Evaluating No-Input Events
Once no-input events have been transcribed, the Tuner classifies them as one of two categories:
- A Correct No-Input is an event where no input was detected, and the transcript text is ~Barge in timeout. This means that there was no speech present, and so the correct result from the ASR was to return no input .
- A False No-Input is an event where no input was detected, but the transcript text is something besides ~Barge in timeout. This means that the ASR should have detected speech but did not (note that even things like OOG or OOC utterances may result in False No-Input events).
No-Input Tuning Wizard
After going through the Tuning Wizard and selecting no-input events as an issue to focus on, you will be taken to the No-Input Results page:
The graph breaks down the relative frequency of false no-inputs, correct no-inputs, and other events (everything else, including valid speech decodes, TTS syntheses, DTMF decodes, etc.). You can click the Apply Filter and Exit button on this page to filter your results to just no-input events in order to focus on them specifically.
Improving No-Input Performance
If you feel the frequency of false no-input events is too high, the first thing to investigate is the audio itself. Listen to the streamed audio that in the Transcriber and look at the waveform.
Some common issues that throw off VAD are:
- Loud noise (especially line noises, pops, clicks, etc.) in the first 100 milliseconds of audio (see the above image for an example).

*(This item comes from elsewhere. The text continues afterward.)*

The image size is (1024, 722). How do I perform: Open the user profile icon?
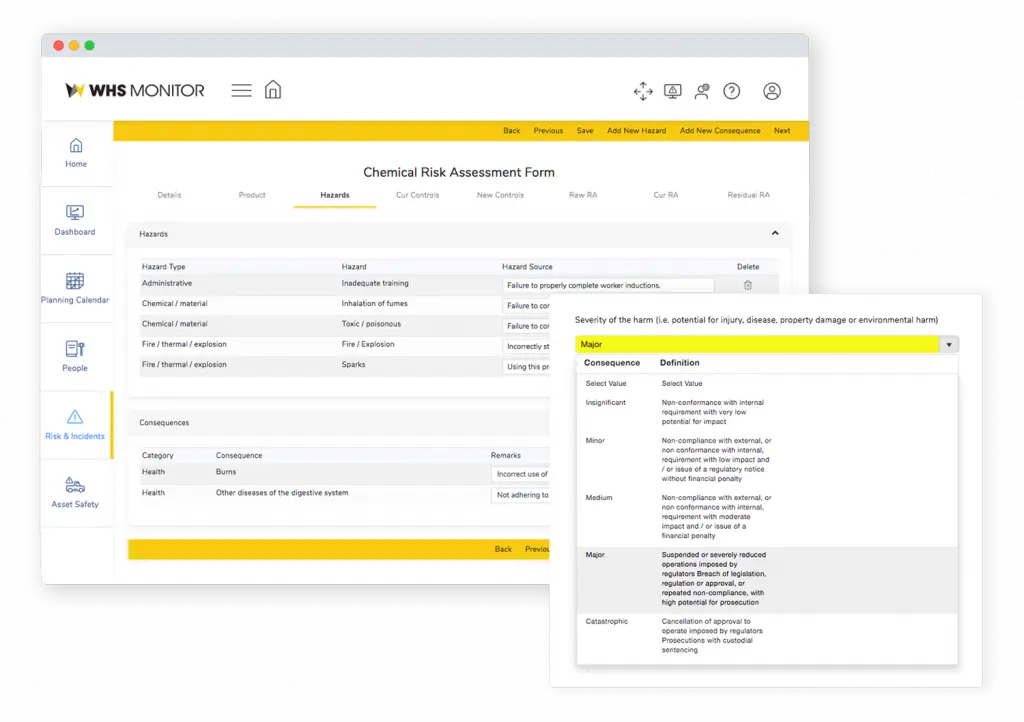click(x=772, y=91)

- Incredibly low volume for the speaker.
- Loud, consistent background noise.
- Distorted audio that is unrecognizable.
Most chronic no-input problems are related to the voice platform itself and not the recognizer, so if your audio shows serious problems, solve those before investigating too much further. But if you still have issues, you can adjust some VAD settings in the Tuner by going to Edit > Settings and clicking the Streaming tab.
Common VAD settings to adjust are:
- VAD SNR Sensitivity controls how much louder the speaker must be than the background (lower makes barge-in easier). Useful for utterances with lots of background noise.
- VAD Volume Sensitivity is how loud the signal must be, period, to barge-in (this is the "sensitivity" setting used in VXML and MRCP). Set this down to help with quiet utterances.
- VAD Stream Init Delay is how much time, in milliseconds, the VAD will sample at the start of an audio stream to determine background noise levels. If you have audio within the first 100 ms of your stream, that can throw off the VAD algorithm, so you can disable that sampling by setting this to 0 (though you may find that you allow too many barge-in events as a result, so be careful).
- End of Speech Delay (similar to the completetimeout/incompletetimeout values in VXML and speech-complete-timeout/speech-incomplete-timeout values in MRCP) is how much time a user has to finish speaking once they've started.
- Barge-in Timeout (same as the timeout value in VXML/MRCP) is how long a user has to start speaking before no-input is returned.
Most of the other streaming settings here are rarely used and can largely be left alone. See our documentation on Sensitivity Settings in the ASR help for more information on what these settings do and how they should be used.
Running Tests in Streaming Mode
In order to test changes to VAD settings, you must put the Tuner into Streaming mode. Do this by going to Edit > Settings and clicking the General tab and changing the Decode Mode to Stream Files:
By default, Load Files is used, which does not put any audio through the VAD. Using VAD requires more processing time, so it is generally not desirable to leave the Tuner in Stream Files decode mode unless you are specifically testing VAD changes.